How does a blogger who runs a site called Hello Veggie end up with a 4-year-old who doesn’t like to eat vegetables? I don’t know! I swear I did everything right! So when my daughter eats one of my recipes, it’s always a victory. And not only did she eat this Spring Vegetable Lo Mein recipe, she asked to bring it to school for lunch the next day.
I may have cried a little bit.
Of course, it’s the noodles that make this vegetable lo mein so irresistible to kids. Noodles are fun! And unlike many Asian-inspired noodle dishes, the sauce is fairly mild. My daughter likes ginger so I added lots of it, but go easier on it and add a teaspoon or two less if you want to be conservative.
As you might have guessed from the title of this post, the veggies in this vegetable lo mein recipe are all in season right now–green onions, peas, asparagus, carrots and shiitake mushrooms. Yep, this recipe is packed with veggies. You can change things up seasonally and go with zucchini and bell peppers in the summer, broccoli in the fall, whatever.
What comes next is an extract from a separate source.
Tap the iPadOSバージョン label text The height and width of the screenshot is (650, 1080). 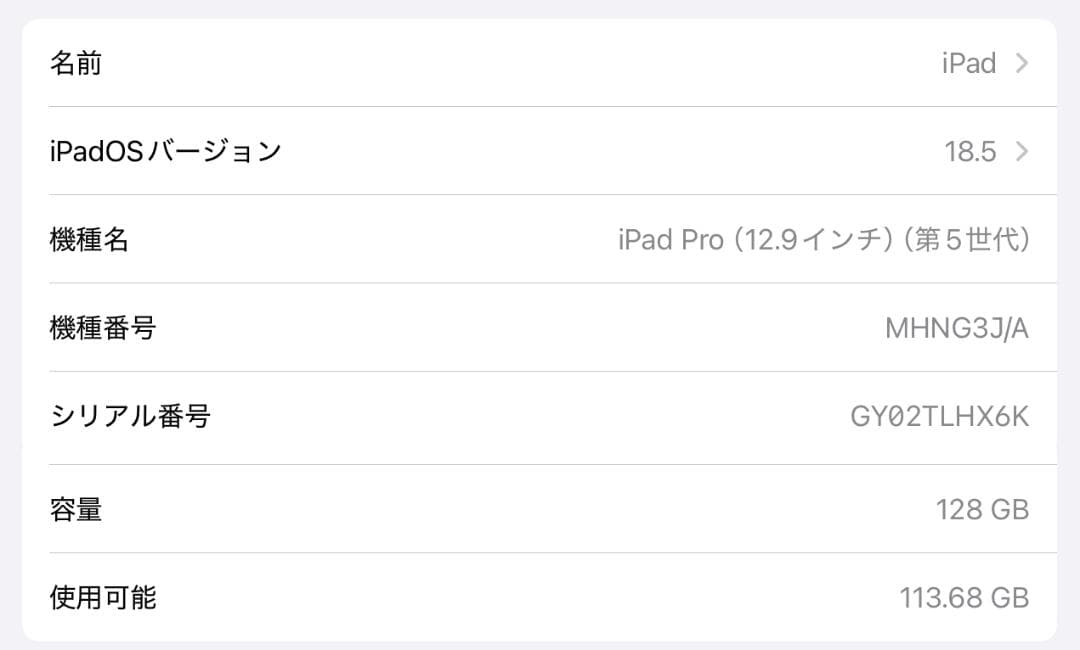[166, 150]
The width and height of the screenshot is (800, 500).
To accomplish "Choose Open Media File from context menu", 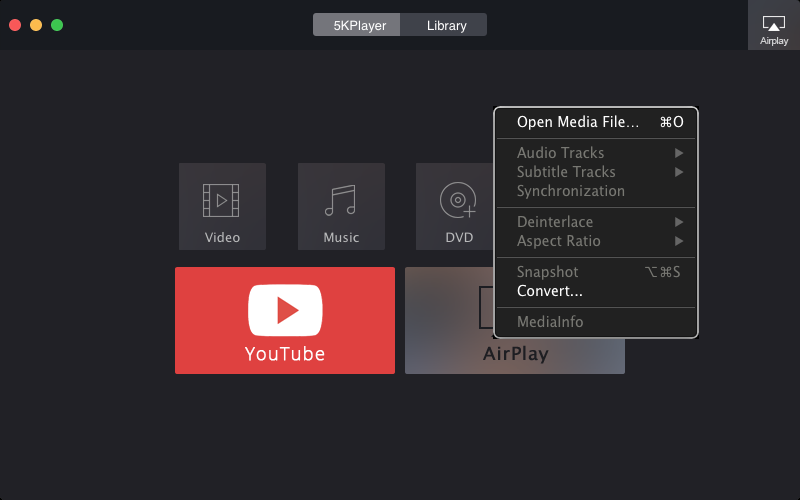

For protein, I went with tempeh because we love it. Not a fan? Try tofu, edamame, or even chickpeas–or just add 8 more ounces of vegetables.
Like my daughter, you too may want to bring the leftovers to school or work for lunch the next day. This works well because vegetable lo mein is one of those fabulous recipes that’s just as good cold as it is warm.
Photos by Lindsey Johnson
Spring Vegetable and Tempeh Lo Mein
Yield 4 servings
A veggie-packed lo mein recipe, adapted from The Kitchn's Takeout Style Chicken Lo Mein.
- 1/3 cup low-sodium tamari or soy sauce
- 3 tablespoons Shaoxing wine or dry sherry
- 1 tablespoon grated ginger
- 1 1/2 teaspoons cornstarch
- 1 teaspoon granulated sugar
- 1 (8-ounce) package tempeh, cut into 1-inch cubes
- 8 ounces dried lo mein or udon noodles, cooked according to package directions
- 3 tablespoons avocado oil, divided (or any other neutral-flavored cooking oil)
- 1 bunch green onions
- 4 ounces snow peas or sugar snap peas, halved on a diagonal
- 4 ounces shiitake mushrooms, stemmed and sliced
- 1 cup asparagus, cut into 1-inch pieces
- 1 medium carrot, thinly sliced
- 1 clove garlic, minced
- Sesame seeds, for garnish (optional)
- Combine the soy sauce, wine or sherry, ginger, cornstarch and sugar in a small bowl and whisk until the cornstarch is dissolved. Transfer 2 tablespoons of the sauce to a medium bowl. Place the tempeh in the medium bowl and toss to coat; set aside.
- Cut the white ends off of the scallions; thinly slice the white parts, then cut the green parts into 1-inch pieces. You'll use the white parts and green parts at different times in the recipe, so keep them separate.
- Heat 1 tablespoon of the oil in a large nonstick skillet or wok over medium-high heat until shimmering. Add the white parts of the onion and cook until starting to brown, about 2 minutes. Add the snow peas or snap peas, mushrooms, asparagus, carrot, garlic, and green parts of the onions and stir-fry until crisp tender, about 2 minutes. Transfer to a plate; set aside.
- Heat the remaining 2 tablespoons of oil in the skillet over medium-high heat. Add the tempeh and spread into a single layer. Stir-fry until lightly browned, about 5 minutes.
- Add the noodles and reserved vegetables to the skillet. Cook, tossing with tongs, until heated through, about 2 minutes. Whisk the sauce again to dissolve the cornstarch, then pour it into the pan. Toss until the sauce evenly coats the noodles and vegetables, then remove from heat. Divide into serving bowls and garnish with sesame seeds, if desired.
Courses Main Dishes
Serving Size 1/4 of recipe
Amount Per Serving
% Daily Value
Total Fat 16.3 g
Saturated Fat 2 g
Total Carbohydrates 36.2 g
Dietary Fiber 10 g
Sugars 5.4 g
Protein 18.7 g
* Percent Daily Values are based on a 2,000 calorie diet. Your daily values may be higher or lower depending on your calorie needs.